Running Girl is a mini-album by Ooberman, released in October 2001 on the band's own Rotodisc label. A single of the title track was released in November 2001. The title track was also featured in slightly remixed form on the band's Hey Petrunko album.

Aside from "The Kitchen Fire" (co-written by Dan Popplewell and Sophia Churney) all the tracks on the album were written singly by either singer Dan Popplewell or guitarist Andy Flett. This was a marked departure from the collaborative nature of their earlier work.
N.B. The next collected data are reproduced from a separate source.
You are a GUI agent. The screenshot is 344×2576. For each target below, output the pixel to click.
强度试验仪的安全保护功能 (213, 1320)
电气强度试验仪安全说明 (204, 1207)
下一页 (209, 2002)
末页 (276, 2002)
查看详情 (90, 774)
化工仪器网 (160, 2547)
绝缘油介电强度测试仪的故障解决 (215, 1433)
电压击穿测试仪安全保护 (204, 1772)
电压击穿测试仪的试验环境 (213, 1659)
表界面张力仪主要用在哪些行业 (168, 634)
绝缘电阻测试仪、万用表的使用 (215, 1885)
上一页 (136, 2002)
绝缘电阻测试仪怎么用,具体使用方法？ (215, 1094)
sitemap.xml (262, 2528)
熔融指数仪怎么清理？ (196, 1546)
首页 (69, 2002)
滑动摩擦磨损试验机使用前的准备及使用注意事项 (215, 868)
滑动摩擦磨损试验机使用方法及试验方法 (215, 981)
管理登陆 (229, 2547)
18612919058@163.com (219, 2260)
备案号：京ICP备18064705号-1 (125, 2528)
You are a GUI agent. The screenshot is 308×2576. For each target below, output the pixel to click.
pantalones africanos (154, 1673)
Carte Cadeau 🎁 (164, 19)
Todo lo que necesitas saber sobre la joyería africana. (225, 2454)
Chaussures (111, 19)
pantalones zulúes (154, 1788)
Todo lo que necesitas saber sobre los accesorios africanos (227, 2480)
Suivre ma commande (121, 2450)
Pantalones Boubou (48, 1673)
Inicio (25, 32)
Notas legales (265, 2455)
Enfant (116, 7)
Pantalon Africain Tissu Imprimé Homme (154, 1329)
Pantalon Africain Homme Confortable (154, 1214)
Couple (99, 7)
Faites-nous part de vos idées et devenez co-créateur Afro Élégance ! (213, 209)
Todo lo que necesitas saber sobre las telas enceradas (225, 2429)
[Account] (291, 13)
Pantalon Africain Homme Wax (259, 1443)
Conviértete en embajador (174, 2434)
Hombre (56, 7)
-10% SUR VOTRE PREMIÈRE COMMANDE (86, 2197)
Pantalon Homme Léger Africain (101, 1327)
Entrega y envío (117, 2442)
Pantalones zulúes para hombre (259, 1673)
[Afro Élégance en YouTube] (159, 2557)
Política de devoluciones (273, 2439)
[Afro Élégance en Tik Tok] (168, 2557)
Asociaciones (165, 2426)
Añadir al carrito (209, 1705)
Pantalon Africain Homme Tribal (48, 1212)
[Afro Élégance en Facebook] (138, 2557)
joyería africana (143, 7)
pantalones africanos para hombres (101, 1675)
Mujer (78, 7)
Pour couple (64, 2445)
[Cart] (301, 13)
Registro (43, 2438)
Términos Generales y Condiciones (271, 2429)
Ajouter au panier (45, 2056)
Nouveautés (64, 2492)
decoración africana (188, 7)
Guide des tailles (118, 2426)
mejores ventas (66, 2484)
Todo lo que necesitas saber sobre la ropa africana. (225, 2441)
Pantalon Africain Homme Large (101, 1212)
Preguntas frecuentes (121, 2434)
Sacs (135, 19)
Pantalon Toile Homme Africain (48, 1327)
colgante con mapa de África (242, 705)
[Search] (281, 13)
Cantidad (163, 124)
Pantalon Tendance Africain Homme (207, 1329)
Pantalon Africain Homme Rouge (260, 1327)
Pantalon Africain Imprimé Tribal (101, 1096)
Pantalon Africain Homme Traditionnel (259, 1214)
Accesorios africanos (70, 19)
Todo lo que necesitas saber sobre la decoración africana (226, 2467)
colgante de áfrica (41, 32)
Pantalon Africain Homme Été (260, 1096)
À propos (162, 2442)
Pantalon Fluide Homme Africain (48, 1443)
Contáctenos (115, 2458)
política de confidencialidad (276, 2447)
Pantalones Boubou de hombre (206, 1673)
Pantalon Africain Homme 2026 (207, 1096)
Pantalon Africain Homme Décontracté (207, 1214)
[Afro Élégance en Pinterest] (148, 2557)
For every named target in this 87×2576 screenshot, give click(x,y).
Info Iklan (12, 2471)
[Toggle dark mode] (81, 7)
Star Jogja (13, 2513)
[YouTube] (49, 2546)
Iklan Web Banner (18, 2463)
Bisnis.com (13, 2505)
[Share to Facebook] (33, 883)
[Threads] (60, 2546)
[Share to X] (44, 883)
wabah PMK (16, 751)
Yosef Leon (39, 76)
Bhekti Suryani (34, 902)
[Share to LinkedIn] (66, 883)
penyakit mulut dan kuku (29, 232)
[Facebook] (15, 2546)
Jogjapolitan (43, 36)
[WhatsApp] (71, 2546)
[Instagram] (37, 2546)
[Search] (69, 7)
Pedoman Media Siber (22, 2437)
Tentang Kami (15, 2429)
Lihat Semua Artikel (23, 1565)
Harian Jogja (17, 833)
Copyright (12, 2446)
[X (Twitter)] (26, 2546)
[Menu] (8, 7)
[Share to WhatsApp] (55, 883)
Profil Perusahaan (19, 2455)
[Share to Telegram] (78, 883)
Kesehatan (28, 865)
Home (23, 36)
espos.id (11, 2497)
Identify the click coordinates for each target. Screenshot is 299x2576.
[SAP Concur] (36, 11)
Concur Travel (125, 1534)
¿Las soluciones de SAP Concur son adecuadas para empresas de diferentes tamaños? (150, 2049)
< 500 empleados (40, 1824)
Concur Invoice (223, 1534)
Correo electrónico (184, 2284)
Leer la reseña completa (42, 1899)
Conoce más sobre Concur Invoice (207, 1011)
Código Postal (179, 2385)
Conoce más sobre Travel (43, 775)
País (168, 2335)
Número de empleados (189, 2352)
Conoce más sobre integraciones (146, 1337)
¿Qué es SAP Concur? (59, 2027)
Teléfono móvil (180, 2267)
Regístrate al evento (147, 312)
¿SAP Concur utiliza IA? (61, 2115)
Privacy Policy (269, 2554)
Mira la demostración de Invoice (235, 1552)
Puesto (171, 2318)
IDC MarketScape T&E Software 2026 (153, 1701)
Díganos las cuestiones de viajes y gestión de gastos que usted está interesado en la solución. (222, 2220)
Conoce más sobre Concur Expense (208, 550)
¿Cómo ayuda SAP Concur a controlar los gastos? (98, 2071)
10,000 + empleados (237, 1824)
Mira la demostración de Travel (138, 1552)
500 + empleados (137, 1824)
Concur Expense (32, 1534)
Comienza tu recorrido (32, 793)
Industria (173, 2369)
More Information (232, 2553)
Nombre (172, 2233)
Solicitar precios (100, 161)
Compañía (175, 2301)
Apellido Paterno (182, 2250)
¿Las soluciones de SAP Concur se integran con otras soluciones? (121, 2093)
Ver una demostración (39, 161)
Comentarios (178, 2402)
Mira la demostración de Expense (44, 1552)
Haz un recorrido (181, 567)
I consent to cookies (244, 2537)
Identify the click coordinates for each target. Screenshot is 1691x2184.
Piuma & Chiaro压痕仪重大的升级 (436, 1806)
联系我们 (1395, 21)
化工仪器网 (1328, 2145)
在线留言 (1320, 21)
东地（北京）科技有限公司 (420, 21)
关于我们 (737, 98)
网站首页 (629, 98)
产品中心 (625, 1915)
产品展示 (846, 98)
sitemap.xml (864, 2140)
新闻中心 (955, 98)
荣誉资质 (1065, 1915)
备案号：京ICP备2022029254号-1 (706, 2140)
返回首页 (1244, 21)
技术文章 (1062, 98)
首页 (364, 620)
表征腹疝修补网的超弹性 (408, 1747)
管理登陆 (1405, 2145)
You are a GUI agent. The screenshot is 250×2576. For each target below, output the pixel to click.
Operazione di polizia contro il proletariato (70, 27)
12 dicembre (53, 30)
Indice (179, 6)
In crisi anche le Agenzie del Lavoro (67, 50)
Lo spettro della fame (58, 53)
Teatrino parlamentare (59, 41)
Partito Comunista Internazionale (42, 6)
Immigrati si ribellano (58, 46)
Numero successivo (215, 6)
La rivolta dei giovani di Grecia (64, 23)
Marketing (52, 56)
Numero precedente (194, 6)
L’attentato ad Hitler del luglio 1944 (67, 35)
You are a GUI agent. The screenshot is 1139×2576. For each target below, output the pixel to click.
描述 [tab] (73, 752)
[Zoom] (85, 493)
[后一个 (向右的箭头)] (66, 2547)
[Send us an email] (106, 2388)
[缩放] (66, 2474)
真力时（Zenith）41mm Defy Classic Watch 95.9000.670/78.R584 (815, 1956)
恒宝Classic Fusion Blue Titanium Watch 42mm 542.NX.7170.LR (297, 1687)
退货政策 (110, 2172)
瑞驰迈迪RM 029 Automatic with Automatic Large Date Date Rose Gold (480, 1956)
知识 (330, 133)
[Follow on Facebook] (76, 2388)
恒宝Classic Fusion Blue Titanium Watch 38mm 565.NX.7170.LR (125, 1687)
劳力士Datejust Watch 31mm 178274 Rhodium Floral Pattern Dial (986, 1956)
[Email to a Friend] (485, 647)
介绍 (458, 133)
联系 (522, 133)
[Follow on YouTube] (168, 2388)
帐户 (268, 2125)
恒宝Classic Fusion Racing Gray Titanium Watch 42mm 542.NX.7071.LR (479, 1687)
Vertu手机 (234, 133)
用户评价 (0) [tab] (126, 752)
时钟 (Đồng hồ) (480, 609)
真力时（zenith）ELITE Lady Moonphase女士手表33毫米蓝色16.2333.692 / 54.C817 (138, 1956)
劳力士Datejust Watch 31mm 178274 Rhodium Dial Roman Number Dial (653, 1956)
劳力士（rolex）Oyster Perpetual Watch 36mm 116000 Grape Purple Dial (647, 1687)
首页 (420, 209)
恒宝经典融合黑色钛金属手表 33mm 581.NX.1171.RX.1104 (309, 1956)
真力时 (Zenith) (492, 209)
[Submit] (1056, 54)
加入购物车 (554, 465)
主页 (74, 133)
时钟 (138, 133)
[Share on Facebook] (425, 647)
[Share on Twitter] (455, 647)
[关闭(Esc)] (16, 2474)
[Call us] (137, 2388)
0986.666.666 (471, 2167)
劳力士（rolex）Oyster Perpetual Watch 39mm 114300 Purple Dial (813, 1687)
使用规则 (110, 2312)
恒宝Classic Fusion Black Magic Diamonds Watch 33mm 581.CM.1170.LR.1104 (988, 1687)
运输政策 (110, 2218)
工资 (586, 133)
March Records released the album in the USA with two bonus tracks - earlier single "Dolphin Blue" and a remix of the title track. A version of the album was released in Japan by Rotodisc with the bonus track "Behind My Shield".

Track listing
 "Running Girl" (Popplewell)
 "Flashing Light At Sunset" (Flett)
 "We'll Know When We Get There" (Flett)
 "Blink Of An Eye" (Popplewell)
 "Here Come The Ice Wolves" (Popplewell)
 "Ghosts" (Popplewell)
 "The Kitchen Fire" (Popplewell/Churney)
 "Follow The Sun" (Popplewell)
 "Alone At Last" (Flett)

Running Girl single

The title track was released as a single on 5 November 2001, on limited edition white 7" vinyl. The b-side was a remix of the track by Phantom 309 (aka Ooberman bassist Steve Flett). This remix was also featured on the March Records release of the album.